======== Document
2.2. L’information est toujours décomposable
Shannon commence son article en abordant le cas des messages discrets, c’est-à-dire des messages qui sont constitués par une suite finie d’éléments, comme des messages en morse ou des suites de lettres alphabétiques. Son argument est que dans ce cas, la probabilité d’apparition d’un symbole est relative au nombre total de symboles utilisés et que cette probabilité définit la quantité d’information du message. A priori, une telle approche est incompatible avec les messages continus, c’est-à-dire les messages qui consistent en une modulation d’un ou plusieurs signaux, ce qui était à l’époque le cas pour le téléphone, la radio ou la télévision. Mais l’argument de Shannon est qu’il est possible de passer du cas discret au cas continu en considérant les limites des valeurs qui sont en jeu.
Dans une large mesure, le cas continu peut s’obtenir par passage à la limite à partir du cas discret, en découpant le continuum du message et des signaux en un nombre grand mais fini de petites régions et en calculant les différents paramètres en jeu sur une base discrète. Quand on fait décroître la taille des régions, ces paramètres tendent en général vers des limites qui sont les valeurs correctes du cas continu23.
Pour Shannon, c’est donc le fait de traiter le continu comme s’il était décomposable qui rend possible une théorie générale de l’information.
================
:: Problèmes à résoudre ::
1) Résumez le texte sur Shannon en deux phrases.
2) Reproduisez fidèlement le passage du texte sur Shannon qui commence par « 2.2. L’information est » et se poursuit jusqu'à « sont en jeu. ».
======== Matériel fourni
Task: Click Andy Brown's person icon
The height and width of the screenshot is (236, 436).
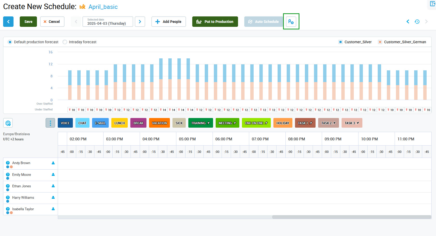Action: pyautogui.click(x=53, y=163)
================
:: Corrigé des exercices ::
1) Shannon part des messages discrets, formés d'une suite finie d'éléments, pour lesquels la probabilité d'apparition d'un symbole définit la quantité d'information du message. Selon lui, on obtient le cas continu par passage à la limite en découpant le message en petites régions, et c'est le fait de traiter le continu comme décomposable qui rend possible une théorie générale de l'information.

2)
2.2. L’information est toujours décomposable
Shannon commence son article en abordant le cas des messages discrets, c’est-à-dire des messages qui sont constitués par une suite finie d’éléments, comme des messages en morse ou des suites de lettres alphabétiques. Son argument est que dans ce cas, la probabilité d’apparition d’un symbole est relative au nombre total de symboles utilisés et que cette probabilité définit la quantité d’information du message. A priori, une telle approche est incompatible avec les messages continus, c’est-à-dire les messages qui consistent en une modulation d’un ou plusieurs signaux, ce qui était à l’époque le cas pour le téléphone, la radio ou la télévision. Mais l’argument de Shannon est qu’il est possible de passer du cas discret au cas continu en considérant les limites des valeurs qui sont en jeu.